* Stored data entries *

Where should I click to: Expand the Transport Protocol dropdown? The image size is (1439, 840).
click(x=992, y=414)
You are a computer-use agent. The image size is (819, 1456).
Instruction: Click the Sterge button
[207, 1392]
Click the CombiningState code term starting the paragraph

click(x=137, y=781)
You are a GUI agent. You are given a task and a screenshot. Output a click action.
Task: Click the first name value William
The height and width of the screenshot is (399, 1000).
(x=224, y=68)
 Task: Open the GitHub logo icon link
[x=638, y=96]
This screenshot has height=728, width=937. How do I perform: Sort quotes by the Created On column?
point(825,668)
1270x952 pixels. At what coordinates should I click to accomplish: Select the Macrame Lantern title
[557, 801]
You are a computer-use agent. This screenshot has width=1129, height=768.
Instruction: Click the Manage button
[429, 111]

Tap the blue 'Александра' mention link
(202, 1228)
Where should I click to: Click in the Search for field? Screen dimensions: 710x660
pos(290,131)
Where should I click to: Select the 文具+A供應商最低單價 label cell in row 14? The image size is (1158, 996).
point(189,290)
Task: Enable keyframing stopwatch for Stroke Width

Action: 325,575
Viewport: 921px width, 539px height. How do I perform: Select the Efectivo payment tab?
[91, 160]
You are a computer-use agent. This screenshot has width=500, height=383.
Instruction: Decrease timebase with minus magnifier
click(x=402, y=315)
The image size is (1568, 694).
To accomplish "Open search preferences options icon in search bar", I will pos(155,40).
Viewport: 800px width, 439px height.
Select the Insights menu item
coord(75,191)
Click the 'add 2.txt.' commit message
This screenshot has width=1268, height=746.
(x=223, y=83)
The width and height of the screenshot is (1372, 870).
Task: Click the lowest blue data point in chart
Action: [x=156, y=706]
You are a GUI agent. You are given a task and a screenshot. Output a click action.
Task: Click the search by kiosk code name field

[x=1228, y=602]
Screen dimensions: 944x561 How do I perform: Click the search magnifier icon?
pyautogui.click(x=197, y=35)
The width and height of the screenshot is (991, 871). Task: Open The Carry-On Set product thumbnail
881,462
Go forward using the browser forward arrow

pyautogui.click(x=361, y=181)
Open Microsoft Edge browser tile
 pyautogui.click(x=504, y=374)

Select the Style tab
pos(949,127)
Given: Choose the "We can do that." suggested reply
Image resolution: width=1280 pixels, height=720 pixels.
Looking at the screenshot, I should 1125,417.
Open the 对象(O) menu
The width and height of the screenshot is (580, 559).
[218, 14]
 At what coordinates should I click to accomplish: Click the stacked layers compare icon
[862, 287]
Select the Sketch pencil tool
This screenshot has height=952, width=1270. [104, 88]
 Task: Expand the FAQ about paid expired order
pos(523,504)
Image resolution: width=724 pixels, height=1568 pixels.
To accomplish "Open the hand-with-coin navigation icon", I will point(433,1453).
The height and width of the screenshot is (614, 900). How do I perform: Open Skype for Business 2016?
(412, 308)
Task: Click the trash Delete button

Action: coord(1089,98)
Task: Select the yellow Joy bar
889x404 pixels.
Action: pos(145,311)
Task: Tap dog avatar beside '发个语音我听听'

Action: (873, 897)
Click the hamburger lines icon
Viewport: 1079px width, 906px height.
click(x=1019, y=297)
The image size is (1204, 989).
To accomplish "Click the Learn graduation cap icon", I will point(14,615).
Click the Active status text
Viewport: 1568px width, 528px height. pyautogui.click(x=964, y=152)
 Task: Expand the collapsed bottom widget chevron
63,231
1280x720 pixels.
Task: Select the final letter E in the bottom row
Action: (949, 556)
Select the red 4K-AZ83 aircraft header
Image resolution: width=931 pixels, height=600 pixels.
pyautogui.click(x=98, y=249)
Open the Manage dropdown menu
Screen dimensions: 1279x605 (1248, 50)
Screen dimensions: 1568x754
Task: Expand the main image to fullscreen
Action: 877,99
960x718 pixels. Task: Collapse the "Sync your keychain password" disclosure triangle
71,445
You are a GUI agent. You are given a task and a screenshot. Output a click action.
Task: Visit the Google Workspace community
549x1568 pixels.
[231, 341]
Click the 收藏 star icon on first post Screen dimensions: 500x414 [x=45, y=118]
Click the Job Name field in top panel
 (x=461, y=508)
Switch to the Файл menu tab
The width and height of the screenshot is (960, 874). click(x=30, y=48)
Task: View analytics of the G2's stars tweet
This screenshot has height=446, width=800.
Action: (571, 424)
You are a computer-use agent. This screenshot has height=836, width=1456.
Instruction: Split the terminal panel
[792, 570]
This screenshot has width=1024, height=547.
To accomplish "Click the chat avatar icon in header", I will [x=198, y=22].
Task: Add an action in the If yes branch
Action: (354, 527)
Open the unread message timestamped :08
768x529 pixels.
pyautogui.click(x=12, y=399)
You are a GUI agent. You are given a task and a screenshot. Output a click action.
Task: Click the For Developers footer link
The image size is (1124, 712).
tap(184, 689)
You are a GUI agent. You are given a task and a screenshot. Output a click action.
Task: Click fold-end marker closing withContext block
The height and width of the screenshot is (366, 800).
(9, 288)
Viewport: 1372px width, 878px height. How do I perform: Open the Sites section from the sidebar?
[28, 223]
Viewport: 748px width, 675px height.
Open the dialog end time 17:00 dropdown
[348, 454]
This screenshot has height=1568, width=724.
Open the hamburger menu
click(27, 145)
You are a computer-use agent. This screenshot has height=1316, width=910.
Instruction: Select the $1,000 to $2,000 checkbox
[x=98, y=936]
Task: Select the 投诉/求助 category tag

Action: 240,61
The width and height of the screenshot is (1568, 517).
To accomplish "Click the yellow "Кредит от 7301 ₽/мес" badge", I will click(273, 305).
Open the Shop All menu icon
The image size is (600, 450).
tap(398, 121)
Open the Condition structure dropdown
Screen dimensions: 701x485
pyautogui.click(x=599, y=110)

* Aim of the task *
The answer must be a verbatim transcription of all the entries.

* Result for this exercise *
Where should I click to: Expand the Transport Protocol dropdown? The image size is (1439, 840).
click(x=992, y=414)
You are a computer-use agent. The image size is (819, 1456).
Instruction: Click the Sterge button
[207, 1392]
Click the CombiningState code term starting the paragraph

click(x=137, y=781)
You are a GUI agent. You are given a task and a screenshot. Output a click action.
Task: Click the first name value William
The height and width of the screenshot is (399, 1000).
(x=224, y=68)
 Task: Open the GitHub logo icon link
[x=638, y=96]
This screenshot has height=728, width=937. How do I perform: Sort quotes by the Created On column?
point(825,668)
1270x952 pixels. At what coordinates should I click to accomplish: Select the Macrame Lantern title
[557, 801]
You are a computer-use agent. This screenshot has width=1129, height=768.
Instruction: Click the Manage button
[429, 111]

Tap the blue 'Александра' mention link
(202, 1228)
Where should I click to: Click in the Search for field? Screen dimensions: 710x660
pos(290,131)
Where should I click to: Select the 文具+A供應商最低單價 label cell in row 14? The image size is (1158, 996).
point(189,290)
Task: Enable keyframing stopwatch for Stroke Width

Action: 325,575
Viewport: 921px width, 539px height. How do I perform: Select the Efectivo payment tab?
[91, 160]
You are a computer-use agent. This screenshot has width=500, height=383.
Instruction: Decrease timebase with minus magnifier
click(x=402, y=315)
The image size is (1568, 694).
To accomplish "Open search preferences options icon in search bar", I will pos(155,40).
Viewport: 800px width, 439px height.
Select the Insights menu item
coord(75,191)
Click the 'add 2.txt.' commit message
This screenshot has width=1268, height=746.
(x=223, y=83)
The width and height of the screenshot is (1372, 870).
Task: Click the lowest blue data point in chart
Action: [x=156, y=706]
You are a GUI agent. You are given a task and a screenshot. Output a click action.
Task: Click the search by kiosk code name field

[x=1228, y=602]
Screen dimensions: 944x561 How do I perform: Click the search magnifier icon?
pyautogui.click(x=197, y=35)
The width and height of the screenshot is (991, 871). Task: Open The Carry-On Set product thumbnail
881,462
Go forward using the browser forward arrow

pyautogui.click(x=361, y=181)
Open Microsoft Edge browser tile
 pyautogui.click(x=504, y=374)

Select the Style tab
pos(949,127)
Given: Choose the "We can do that." suggested reply
Image resolution: width=1280 pixels, height=720 pixels.
Looking at the screenshot, I should 1125,417.
Open the 对象(O) menu
The width and height of the screenshot is (580, 559).
[218, 14]
 At what coordinates should I click to accomplish: Click the stacked layers compare icon
[862, 287]
Select the Sketch pencil tool
This screenshot has height=952, width=1270. [104, 88]
 Task: Expand the FAQ about paid expired order
pos(523,504)
Image resolution: width=724 pixels, height=1568 pixels.
To accomplish "Open the hand-with-coin navigation icon", I will point(433,1453).
The height and width of the screenshot is (614, 900). How do I perform: Open Skype for Business 2016?
(412, 308)
Task: Click the trash Delete button

Action: coord(1089,98)
Task: Select the yellow Joy bar
889x404 pixels.
Action: pos(145,311)
Task: Tap dog avatar beside '发个语音我听听'

Action: (873, 897)
Click the hamburger lines icon
Viewport: 1079px width, 906px height.
click(x=1019, y=297)
The image size is (1204, 989).
To accomplish "Click the Learn graduation cap icon", I will point(14,615).
Click the Active status text
Viewport: 1568px width, 528px height. pyautogui.click(x=964, y=152)
 Task: Expand the collapsed bottom widget chevron
63,231
1280x720 pixels.
Task: Select the final letter E in the bottom row
Action: (949, 556)
Select the red 4K-AZ83 aircraft header
Image resolution: width=931 pixels, height=600 pixels.
pyautogui.click(x=98, y=249)
Open the Manage dropdown menu
Screen dimensions: 1279x605 (1248, 50)
Screen dimensions: 1568x754
Task: Expand the main image to fullscreen
Action: 877,99
960x718 pixels. Task: Collapse the "Sync your keychain password" disclosure triangle
71,445
You are a GUI agent. You are given a task and a screenshot. Output a click action.
Task: Visit the Google Workspace community
549x1568 pixels.
[231, 341]
Click the 收藏 star icon on first post Screen dimensions: 500x414 [x=45, y=118]
Click the Job Name field in top panel
 (x=461, y=508)
Switch to the Файл menu tab
The width and height of the screenshot is (960, 874). click(x=30, y=48)
Task: View analytics of the G2's stars tweet
This screenshot has height=446, width=800.
Action: (571, 424)
You are a computer-use agent. This screenshot has height=836, width=1456.
Instruction: Split the terminal panel
[792, 570]
This screenshot has width=1024, height=547.
To accomplish "Click the chat avatar icon in header", I will [x=198, y=22].
Task: Add an action in the If yes branch
Action: (354, 527)
Open the unread message timestamped :08
768x529 pixels.
pyautogui.click(x=12, y=399)
You are a GUI agent. You are given a task and a screenshot. Output a click action.
Task: Click the For Developers footer link
The image size is (1124, 712).
tap(184, 689)
You are a GUI agent. You are given a task and a screenshot. Output a click action.
Task: Click fold-end marker closing withContext block
The height and width of the screenshot is (366, 800).
(9, 288)
Viewport: 1372px width, 878px height. How do I perform: Open the Sites section from the sidebar?
[28, 223]
Viewport: 748px width, 675px height.
Open the dialog end time 17:00 dropdown
[348, 454]
This screenshot has height=1568, width=724.
Open the hamburger menu
click(27, 145)
You are a computer-use agent. This screenshot has height=1316, width=910.
Instruction: Select the $1,000 to $2,000 checkbox
[x=98, y=936]
Task: Select the 投诉/求助 category tag

Action: 240,61
The width and height of the screenshot is (1568, 517).
To accomplish "Click the yellow "Кредит от 7301 ₽/мес" badge", I will click(273, 305).
Open the Shop All menu icon
The image size is (600, 450).
tap(398, 121)
Open the Condition structure dropdown
Screen dimensions: 701x485
pyautogui.click(x=599, y=110)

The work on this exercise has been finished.